Les boat people haïtiens ont été « triés »
en haute mer pendant des années. Les garde-côtes américains
arraisonnaient leurs bateaux et les faisaient monter à bord.
En 10 ans, 25 000 ont ainsi été rapidement interrogés
par les officiers d'immigration et seuls 28 ont été autorisés
à accéder au territoire américain. Après
le coup d'Etat en Haïti de septembre 1991, la presse s'est
largement fait l'écho des 35 000 nouveaux départs.
A situation nouvelle, organisation renforcée. Les boat people
arrêtés en mer furent conduits à Guantanamo Bay,
camp militaire américain sur le territoire de Cuba. Les entretiens,
impossibles à bord des garde-côtes, furent organisés
à terre, mais toujours assez loin de la Floride. Puis il
n'y eut plus d'entretien du tout ; les Haïtiens sont aujourd'hui
refoulés sans aucune procédure. Les Cubains moins nombreux
(2200 en 1991) sont mieux traités par les Américains, mais
le plus dur pour eux est de quitter leur île.
Dans les aéroports internationaux, les situations sont très
diverses d'un pays à un autre. Un colloque de l'Association nationale
d'assistance aux frontières pour les étrangers (Anafé)
a réuni à Paris, en avril dernier, des participants
de seize pays pour comparer les statuts des zones dites internationales
où sont maintenus les étrangers. Qu'elle soit désignée
« zone de transit », « d'attente »,
« neutre » ou « stérile »,
elle est utilisée, en général, en dehors de toute
règle de droit, pour permettre la privation de liberté
à l'encontre de personnes considérées par les autorités
comme ne remplissant pas les conditions d'accès au territoire.

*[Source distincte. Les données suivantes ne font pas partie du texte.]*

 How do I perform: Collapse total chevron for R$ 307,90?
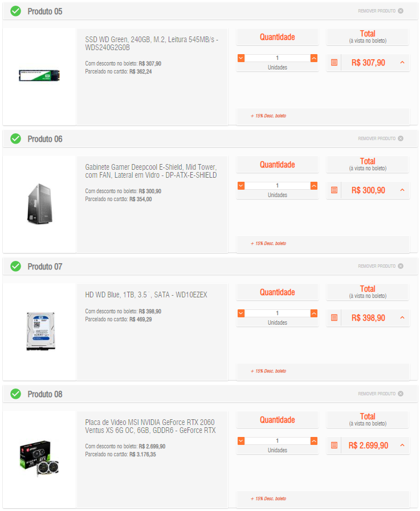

Dans quelques aéroports, pour des provenances déterminées,
des policiers ou officiers d'immigration contrôlent les documents
des passagers à la sortie immédiate de l'avion et empêchent
les « intrus » de débarquer, l'avion repartant
immédiatement vers son point de départ ou continuant sa
route vers un autre pays. Ces contrôles ont parfois été
institués à bord même de l'avion. Encore plus efficace :
la Belgique et les Pays-Bas ont refusé en juin l'atterrissage
d'un avion en provenance de Bulgarie qui contenait des Yougoslaves fuyant
les combats.
De nombreux témoignages ont été rapportés
d'étrangers arrivant dans un aéroport européen
et s'efforçant de faire comprendre que, certes, ils étaient
démunis d'un visa, mais qu'ils seraient en danger s'ils
étaient renvoyés dans le pays qu'ils venaient de fuir.

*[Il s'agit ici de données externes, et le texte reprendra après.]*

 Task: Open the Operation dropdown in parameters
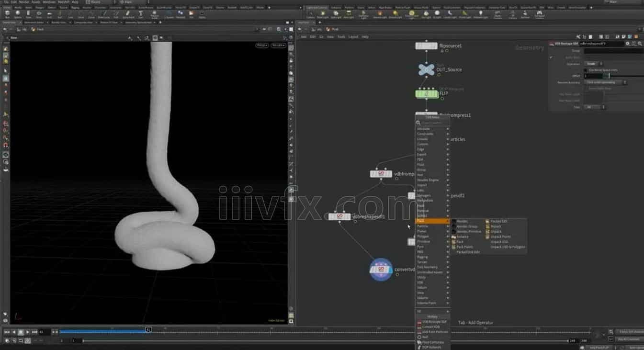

Un minimum d'écoute leur est dû, les textes internationaux
l'affirment. Ils n'ont pourtant pas toujours droit à tant d'égard :
manque de personnel (officiers d'immigration ou police des frontières)
ou manque de formation de ce personnel, manque de bonne volonté
ou instructions strictes...
Certains pays européens sont allés jusqu'à installer
leur armée aux frontières terrestres pour refouler chez
leur voisin ceux qui frappent à leur porte, mais des « verrous »

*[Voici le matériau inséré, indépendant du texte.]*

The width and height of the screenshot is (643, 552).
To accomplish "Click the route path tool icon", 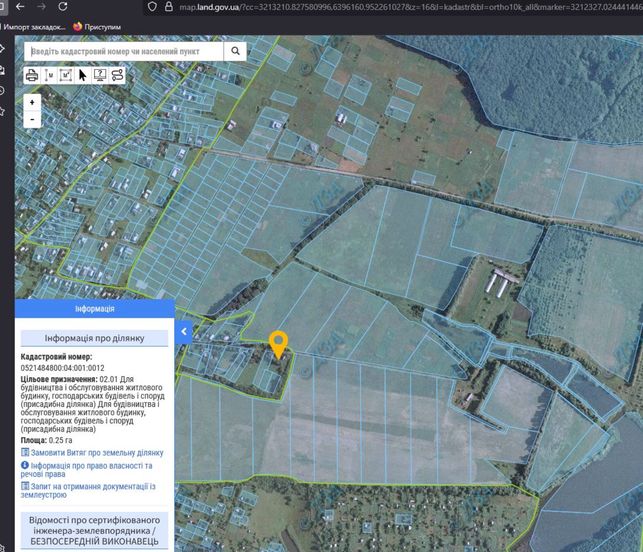I will coord(117,75).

plus administratifs existent également.
Vous êtes passés par Rome et Paris ou Brazzaville avant
d'arriver à Amsterdam, vous auriez pu y demander l'asile. Peu
importe si votre avion n'y a fait escale que quelques heures. Tant pis
si vous avez rêvé d'un pays d'asile déterminé
parce que vous en parlez la langue ou que votre famille ou communauté
vous y attend ! Nous vous renvoyons vers ce premier pays traversé,
jugé pays d'accueil « sûr ». Les services
d'immigration américains ont même installé des représentants
dans quatre aéroports londoniens pour intercepter les immigrants
illégaux avant leur arrivée aux Etats-Unis. Des postes
similaires pourraient être installés prochainement dans
d'autres capitales, par les Etats-Unis ou d'autres Etats.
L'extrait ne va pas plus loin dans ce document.